Un tren, un camino y un destino
Todo viaje comienza con un punto de salida, una estación en el centro neurálgico de la vida de cada persona. El mío estaba el pasado viernes en Madrid, esa ciudad que duerme poco y siempre está en constante movimiento. Donde una sueña ver lo que antes no pudo y donde comenzar a andar la vereda de un trayecto ilusionante.
Al poner un pie en la Estación de Tren de Chamartín toda la magia pareció desvanecerse. Los ruidos imposibles de las obras, taxis y otros análogos cargando y descargando viajeros, y un viento que, sin pedir permiso, me enharinó como a una pescadilla, me devolvieron a una cruda realidad que no hacía nada especial mi viaje. El maldito bolso resbalando sin compasión por el hombro constantemente y un maletón que bien pudiera ser el baúl de la Piquer -no fuera que me faltase qué ponerme o complemento absolutamente necesario y que nunca llego a usar- me quitaron todo el glamour que me creí desprender. Lo sé, el ir cargada es un defecto de fábrica que no logro corregir.
Pues sí, en tales circunstancias y clavada como un pino en la planicie antes de entrar a la estación, la magia que invadía mi idílica ilusión pareció despedirse de mí. Pero esa cobardía y arrebato de absurda realidad me hizo mirar más allá. Y al girarme reparé en la cantidad de personas que con bultos imposibles o sin ellos, se arremolinaban a mi alrededor para buscar la entrada, algunos por la prisa arrollando todo lo que a su paso se encontraban, pidiendo perdón como en un disco rayado; para otros mayores, la fatiga y el desconcierto les hacía caminar despacio, sin saber muy bien si era a su izquierda o su derecha, o simplemente ir hacia delante sin rumbo fijo. Habiendo en todos ellos un motivo por el que emprender o terminar ese viaje. ¿Cuál? Imposible de saber, pero curioso de mirar.
Una vez dentro, pasada la maleta, el bolso y la chaqueta por los lugares de rigor y ver mi tren en las pantallas, tocaba conseguir un asiento donde esperar a que mi Ave tuviera asignada una puerta por donde llegar a mi anhelado tren.

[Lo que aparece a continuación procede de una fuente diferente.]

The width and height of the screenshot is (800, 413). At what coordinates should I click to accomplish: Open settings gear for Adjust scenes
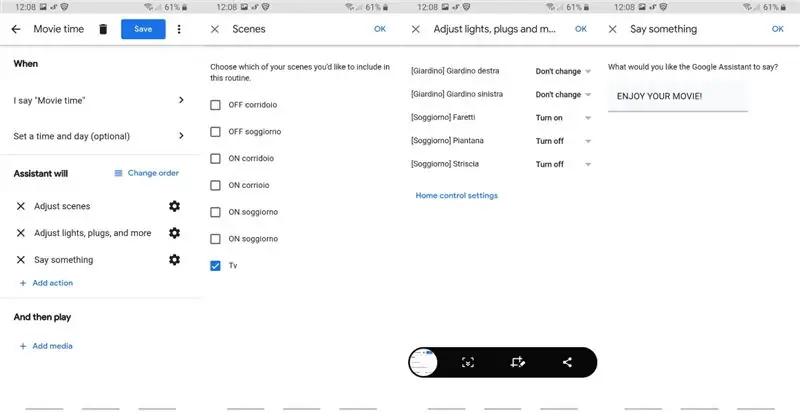point(174,206)
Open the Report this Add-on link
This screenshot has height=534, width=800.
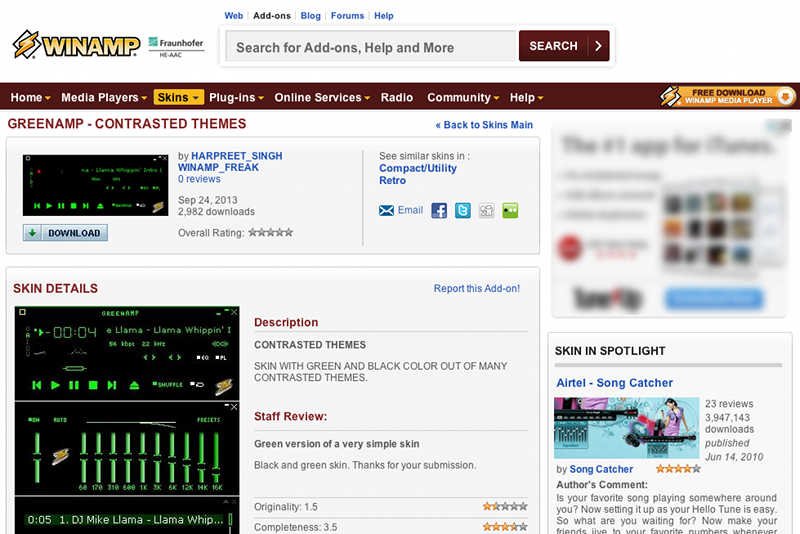point(476,289)

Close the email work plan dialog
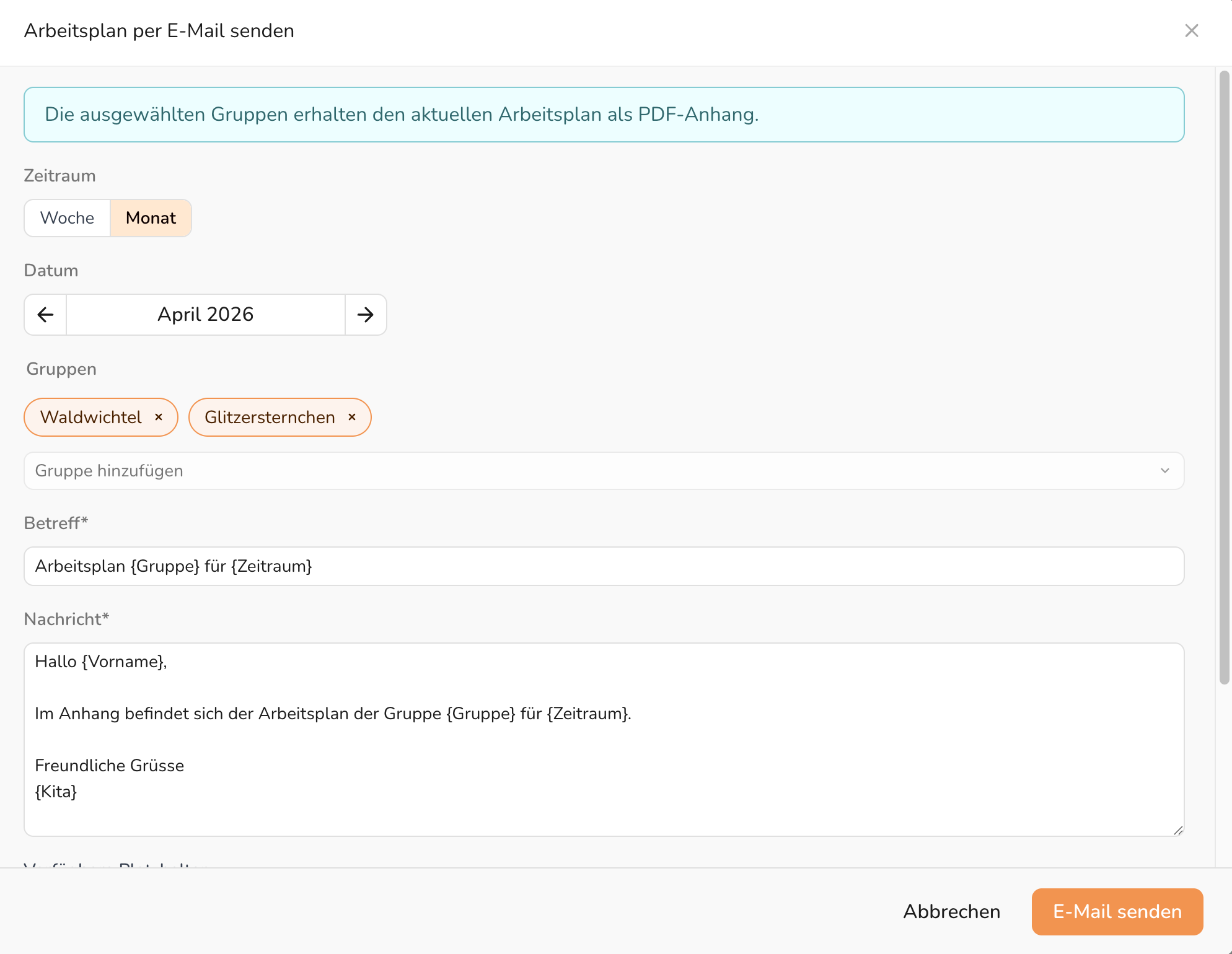click(x=1191, y=31)
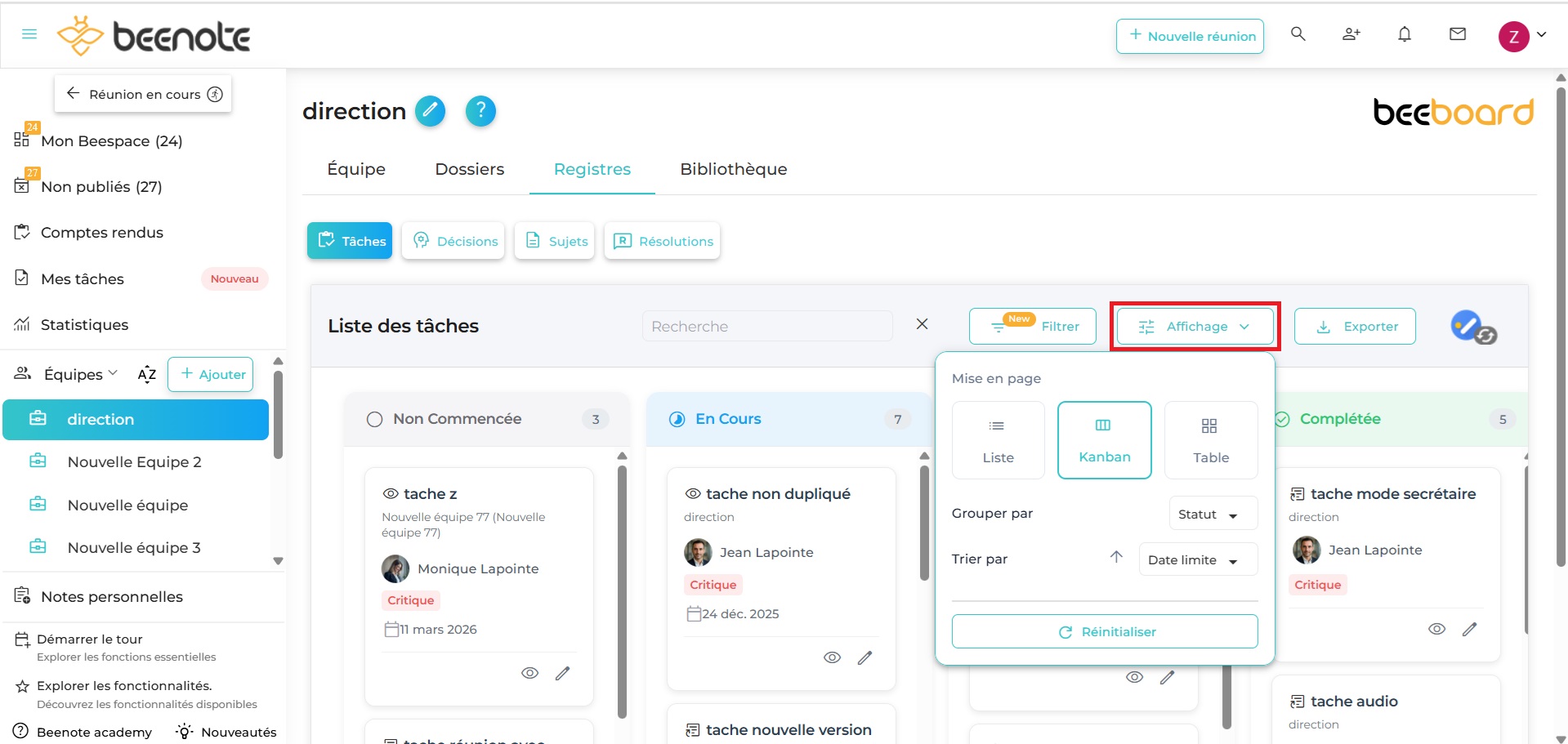Image resolution: width=1568 pixels, height=744 pixels.
Task: Open search with the magnifier icon
Action: coord(1298,34)
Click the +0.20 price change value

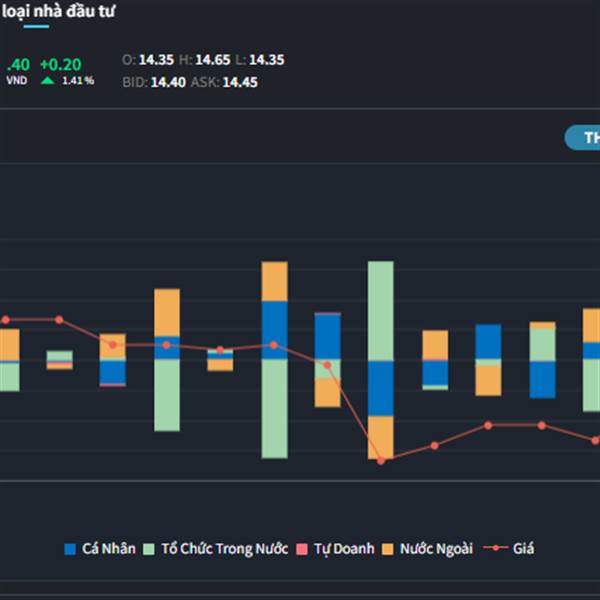tap(60, 64)
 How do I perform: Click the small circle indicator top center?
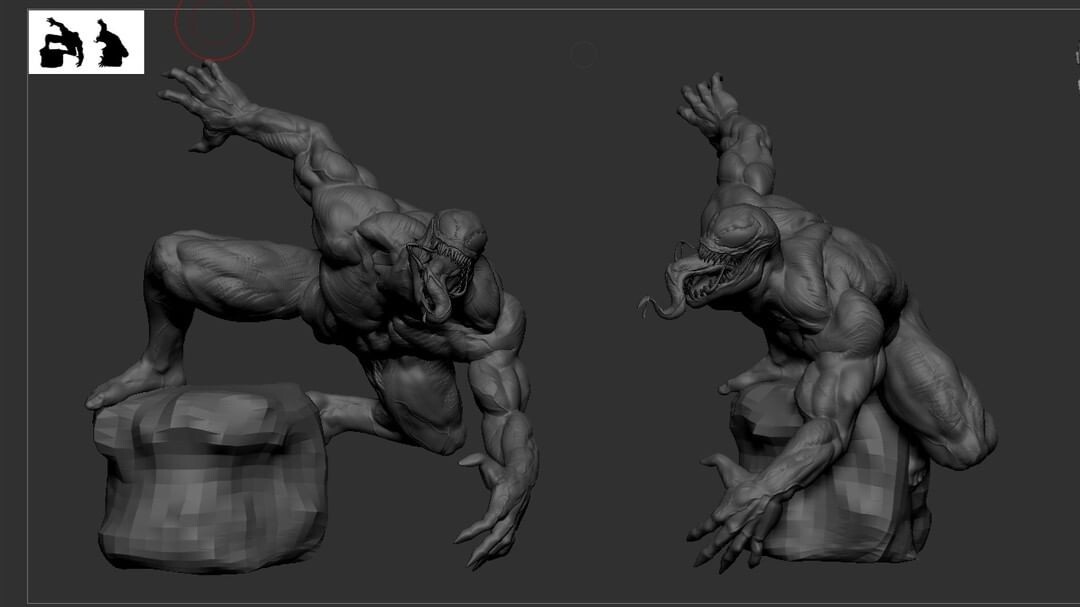[581, 54]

Y fue en ese momento cuando la magia llamó por sorpresa y no me abandonó hasta el final de mi viaje. Mis ojos vieron más allá de la cotidianidad de una espera para tomar un tren. La estación se convirtió en mi particular Torre de Babel, yo insignificante de nuevo plantada en mitad de la nada, estaba rodeada de mayores, niños, nacionales y extranjeros, con lenguas que era incapaz de interpretar y, sin embargo, entendiendo a la perfección el idioma universal de los gestos. Los había que se manifestaban pacientes, otros agobiados, cansados y grupos felices por una ida o una vuelta que yo desconocía pero que implícitamente estaba presente. Ellos no sabían mi ida ni cuando se produciría mi vuelta, pero comencé a hablar con mis gestos, y ello me provocó una sonrisa de complicidad conmigo misma. Yo también era como ellos, una más con un bolso incómodo y un maletón.
Asomé mi nariz por una de las puertas y las lanzaderas de alta velocidad, preparadas con su vagón puntiagudo de máquina, me miraron implacables, mandándome esperar a emprender el viaje. Nadie sabe que pasará, si su asiento será el pensado o si los compañeros de viaje lo harán breve o interminable.
Pero nada es como parece, ni como lo imaginaste, la ensoñación lo hace todo perfecto, es como la mejor de las canciones nunca escrita para ti, pero una vez dentro, ¡vaya no hay azafatas preciosas! ¡ni puedes comprobar si el capitán quita el hipo! Pues no lo es, es mucho mejor. En cada asiento hay una vida, un camino, un fin determinado por el que viajar al mismo lugar que tú.
De pronto y frente a los pasajeros de mi fila, se encuentra el baño y en él, se mete una pareja. Los dos altos, ¿cómo es posible que quepan si mi bolso y yo no cabemos ni de canto? Pues ellos sí, y más de 20 minutos. ¡Con el olor a líquidos varios recocidos y moqueta añeja que hay en dichos aseos! Y es que en las cosas del amor y el deseo las fantasías se hacen realidad. Y el viaje hacia un destino tantas veces repetido cobra vida propia, la de cada uno de nosotros.
Así es la vida, unas veces más imaginada que vivida, callada que compartida, porque a cada realidad la dotamos de falta de magia, de fantasía, de belleza. Porque perdemos el oremus por un poco de viento con arena que nos ciega los ojos, porque somos absurdos en no querer disfrutar de cada camino que emprendemos. Pero cuando miras que en cada viaje que inicias cada día, la otra cara de la vida se te presenta frente a tus narices, y te das cuenta de cuánto tiempo es perdido y qué poco es gozado.